The Element Classification enrichment is deprecated and will no longer be available, effective 10 July 2020.

The schema is arranged as follows.

  • document: An object that lists basic information about the document, including:
    • title: The document title, if detected.
    • html: The full text of the input document in HTML format.
    • hash: The MD5 hash of the input document.
  • model_id: The analysis model to be used by the service. For the /v1/element_classification and /v1/comparison methods, the default is contracts. For the /v1/tables method, the default is tables. These defaults apply to the stand-alone methods and to the methods' use in batch-processing requests.
  • model_version: The version of the analysis model specified by the value of the model_id parameter.
  • elements: An array of the document elements detected by the service.
    • location: An object that identifies the location of the element. The object contains two index numbers, begin and end. The index numbers indicate the beginning and ending positions, respectively, of the element as character numbers in the HTML document that the service created from your input document.
    • text: The text of the element.
    • types: An array that describes what the element is and whom it affects.
      • label: An object that defines the type by using a pair of the following elements:
        • nature: The type of action the sentence requires. Current values are Definition, Disclaimer, Exclusion, Obligation, and Right.
        • party: A string that identifies the party to whom the sentence applies.
      • provenance_ids: An array of one or more hashed values that you can send to IBM to provide feedback or receive support.
    • categories: An array that lists the functional categories into which the element falls; in other words, the subject matter of the element.
      • label: A string that lists the identified category. You can find a list of categories in Understanding element classification.
      • provenance_ids: An array of one or more hashed values that you can send to IBM to provide feedback or receive support.
    • attributes: An array that identifies document attributes. Each object in the array consists of three elements:
      • type: The type of attribute. Possible values are Currency, DateTime, DefinedTerm, Duration, Location, Number, Organization, Percentage, and Person as described at Attributes.
      • text: The text that is associated with the attribute.
      • location: The location of the attribute as defined by its begin and end indexes.

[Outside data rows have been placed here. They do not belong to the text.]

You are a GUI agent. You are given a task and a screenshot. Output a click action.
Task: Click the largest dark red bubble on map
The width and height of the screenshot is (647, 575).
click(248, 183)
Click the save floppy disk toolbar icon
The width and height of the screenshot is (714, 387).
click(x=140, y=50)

  • effective_dates: An array that identifies the date or dates on which the document becomes effective.
    • confidence_level: The confidence level of the identification of the effective date. Possible values include High, Medium, and Low.
    • text: An effective date, which is listed as a string.
    • text_normalized: The normalized form of the effective date, which is listed as a string. This element is optional; it is returned only if normalized text exists.
    • location: The location of the date as defined by its begin and end indexes.
    • provenance_ids: An array that contains zero or more keys. Each key is a hashed value that you can send to IBM to provide feedback or receive support.
  • contract_amounts: An array that monetary amounts that identify the total amount of the contract that needs to be paid from one party to another.
    • confidence_level: The confidence level of the identification of the contract amount. Possible values include High, Medium, and Low.
    • text: A contract amount, which is listed as a string.
    • text_normalized: The normalized text, if applicable.
    • interpretation: The details of the normalized text, if applicable.
      • value: A string listing the value that was found in the normalized text.
      • numeric_value: An integer or float expressing the numeric value of the value key.
      • unit**: A string listing the unit of the value that was found in the normalized text.
    • location: The location of the amount or amounts as defined by its begin and end indexes.
    • provenance_ids: An array that contains zero or more keys. Each key is a hashed value that you can send to IBM to provide feedback or receive support.
  • termination_dates: An array that identifies the date or dates on which the document is to be terminated.
    • confidence_level: The confidence level of the identification of the termination date. Possible values include High, Medium, and Low.
    • text: A termination date, which is listed as a string.
    • text_normalized: The normalized form of the termination date, which is listed as a string. This element is optional; it is returned only if normalized text exists.
    • location: The location of the date as defined by its begin and end indexes.
    • provenance_ids: An array that contains zero or more keys. Each key is a hashed value that you can send to IBM to provide feedback or receive support.
  • contract_types: An array that identifies the document's contract type or types.
    • confidence_level: The confidence level of the identification of the contract type. Possible values include High, Medium, and Low.
    • text: A contract type, which is listed as a string.
    • provenance_ids: An array that contains zero or more keys. Each key is a hashed value that you can send to IBM to provide feedback or receive support.
    • location: The location of the contract type as defined by its begin and end indexes.
  • contract_terms: An array that identifies the duration or durations of the contract.
    • confidence_level: The confidence level of the identification of the contract term. Possible values include High, Medium, and Low.
    • text: A contract term, which is listed as a string.
    • text_normalized: The normalized text, if applicable.
    • interpretation: The details of the normalized text, if applicable.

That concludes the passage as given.